Flinching and startled, Rambeck quickly got control of himself again. “What nonsense,” he snorted. “What is this all about?” he asked in a threatening tone, turning to Simon. “I demand an explanation, Doctor. I enter this house unsuspectingly as the abbot of this monastery and am attacked by a gang of hoodlums.”
“Ah, I wouldn’t call us a gang of hoodlums, Your Excellency,” Simon replied, still noticeably confused. “The young woman on my left is my wife, and the monk here, as you already know, is Brother Jakobus, a Franciscan who helps me in caring for my patients,” he said, pointing to Kuisl.
“To hell with Brother Jakobus,” the hangman said angrily. “It’s time to put an end to this silly masquerade. I’m the Schongau executioner, and the estimable bathhouse surgeon is my son-in-law.”
Now it was Maurus Rambeck who looked completely confused. “Schongau executioner? Son-in-law? But why-”
“We’ll tell you about that later,” Magdalena interrupted. “For now, I’d really like to know why the abbot is searching for Virgilius.”
Kuisl placed the lantern down on an overturned table and crossed his arms. “For God sake, because he’s his brother,” he grumbled. “I already told you. I learned it today from Nepomuk, one of the few who knew. Virgilius himself must have told him. The two Rambecks were students at the same time at Salzburg University.”
Simon groaned softly. “That explains all the books upstairs. They come from the university. Damn, I knew that the abbot was also there for a few years. When I saw the seal on Roger Bacon’s Opus Maius, I should have connected the two.”
“If it makes you feel any better, my dear son-in-law,” Kuisl replied, “it took me a while to remember that, as well. You told me that back when we visited the abbot for the first time. Thanks to Saint Anthony, it occurred to me again today.”
For a few seconds everyone remained silent, gazing at the Andechs abbot, who stood motionless, his eyes flashing, his lips pursed. All of a sudden, however, a change seemed to come over him-he appeared to shrivel up inside, his authority fell away, and what was left was the shell of a man in a torn robe, as tense and anxious as Simon remembered him in recent days.
“My… my brother was always the smarter of the two of us,” Rambeck began softly after a while. The initial anger in his voice had now completely disappeared as he collapsed onto one of the few undamaged chairs in the room. “Even as a child, Virgilius couldn’t stop asking our father questions. Later we studied together in Salzburg, but then we drifted apart. He was in Paris, London, Rotterdam-places where research was much more advanced than here and science was not just considered some satanic monster.” His laugh was tinged with despair. “For my part, I took my vows here in Andechs as a simple monk and later hired Virgilius as a watchmaker. That was supposed to be kept strictly secret, as it would be viewed as nepotism,” Rambeck continued, absent-mindedly fingering a signet ring on his finger.
“Unfortunately I had to return to Salzburg soon after that to teach,” he continued with a sigh. “I had been singled out for higher tasks while Virgilius remained here in Andechs. When I was named abbot of this monastery a few months ago, it was a hard for the vain prior to accept.”
“The way things look now, he’ll be the next abbot regardless,” Simon replied. “The idea of calling upon the district judge in Weilheim came from Brother Jeremias in person.”
Maurus Rambeck nodded. “I know. I wish I could have delayed the trial a bit longer for…” He hesitated. “Well, for personal reasons.”
“You stole the hosts yourself, didn’t you?” the hangman asked in a low voice. “And I have an idea why.” He pulled out his pipe and settled into a charred, wobbly chair.
The abbot smiled. “For a dishonorable hangman, you’re astonishingly sharp,” said Rambeck, delicately touching the bump that had now formed beneath his tonsure. “May I ask how you figured that out?”
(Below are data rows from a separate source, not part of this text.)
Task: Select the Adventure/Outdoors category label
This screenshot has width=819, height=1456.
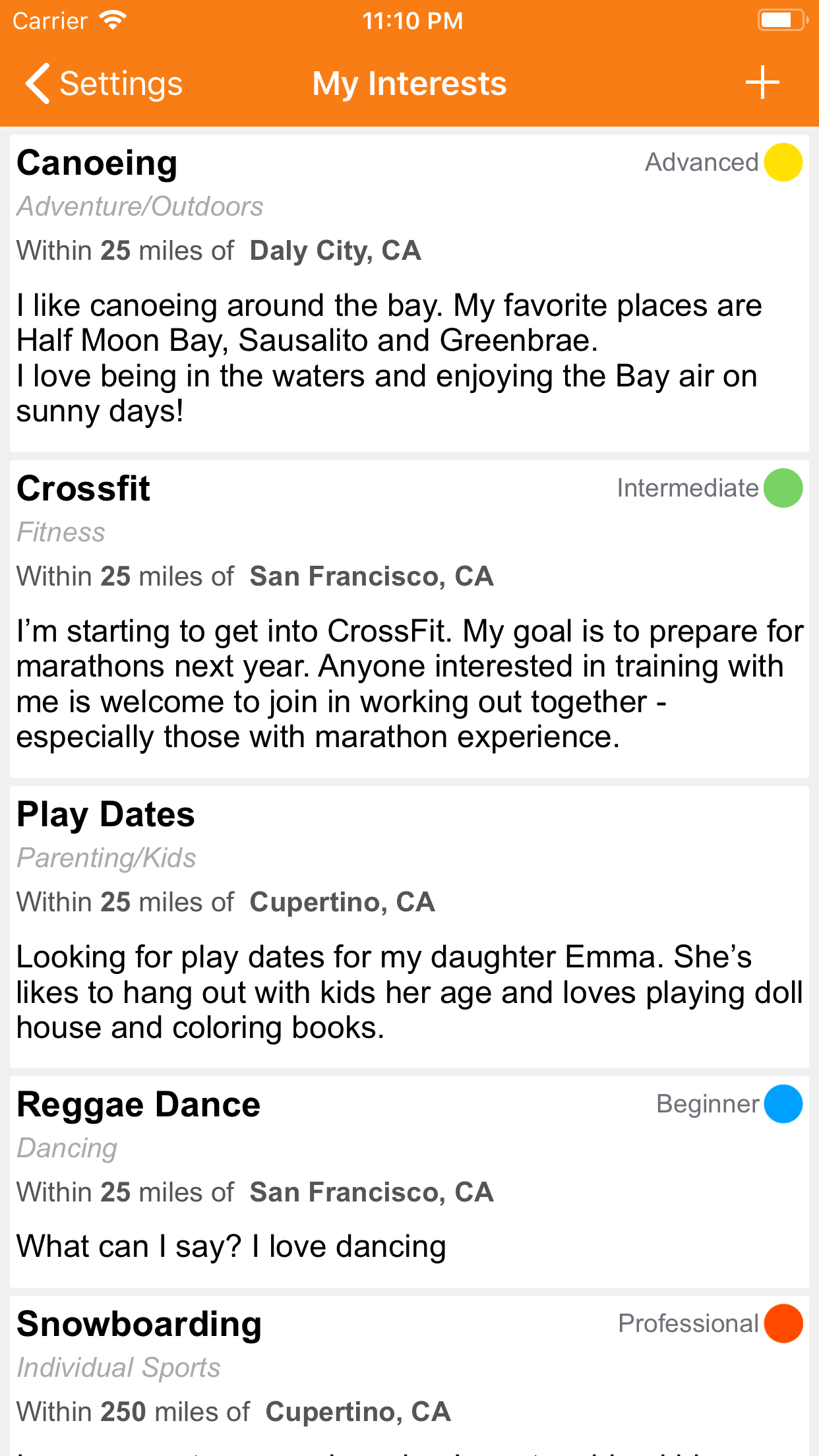Action: [140, 206]
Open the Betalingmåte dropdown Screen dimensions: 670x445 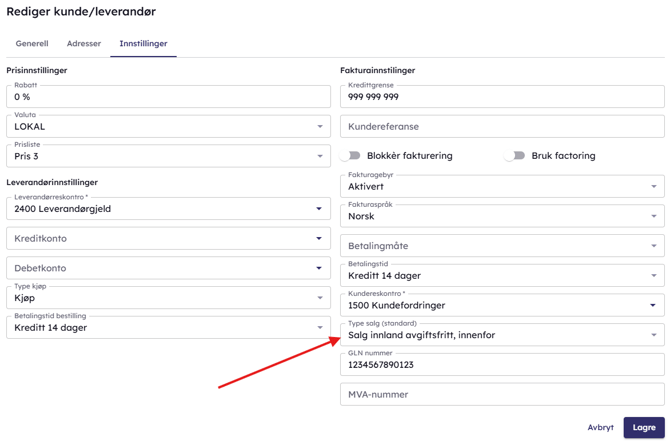click(654, 246)
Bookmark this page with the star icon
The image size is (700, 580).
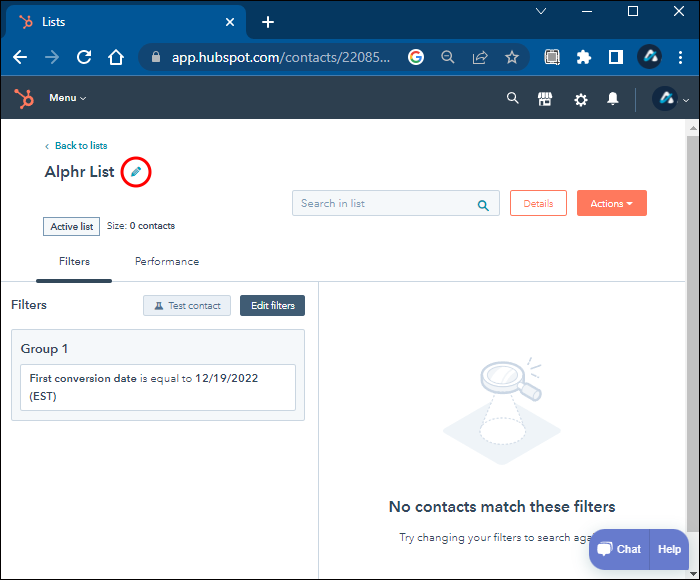click(512, 57)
“I’d like to know, too,” said Magdalena, wiping some smudges and a few remaining raindrops from her face and taking a seat alongside her father on a blackened chair. “I think you’ve been stringing us along long enough.”
It took a while for Jakob to light his pipe from the tinderbox. Outside, distant thunder could be heard as the storm gradually retreated. Not until clouds of tobacco smoke had drifted up to the ceiling and were twirling around the crocodile did he begin to speak.
“It was pretty clear to me that the hosts couldn’t have been stolen from that room by just any random thief,” he finally replied. “There were no signs of forced entry, and the door was sealed with three sliding bolts that could be unlocked only with three different keys. How could a thief have gotten his hands on all three keys?”
“Evidently he was able to do just that, however,” Simon interrupted, puzzled. “If not…” Suddenly his face brightened and he slapped his forehead. “Damn, how could I have been so stupid?”
“I wondered the same thing, my dear son-in-law,” replied Kuisl. “I always thought you were a little smarter than that.”
Simon cast an annoyed glance at him then began thinking out loud again. “The thief didn’t need a key because he was one of the three people who entered the holy chapel on Monday evening,” he whispered excitedly. “Let me guess, Your Excellency. You were the last to leave the room so you could hide the monstrance under your robe. It was dark, and no one noticed a thing. After the others went down the stairs-”
“Our good abbot simply put the monstrance in the large chest in the anteroom and returned later that night to pick it up,” the hangman interrupted brashly. “That’s the reason I wanted to return to the holy chapel. I had a suspicion, but it was clear the thief couldn’t have carried this heavy monstrance down into the church. That would have attracted attention, so he had to hide it somewhere.” Kuisl grinned. “So much for hocus-pocus. The biggest riddles often have the simplest solutions.”
Rambeck sighed. “It was so simple that I asked myself afterward why no one noticed,” he said, shaking his head. “But all the talk about witchcraft and the devil at work made my fellow Brothers blind to the obvious. They preferred to believe in a golem.”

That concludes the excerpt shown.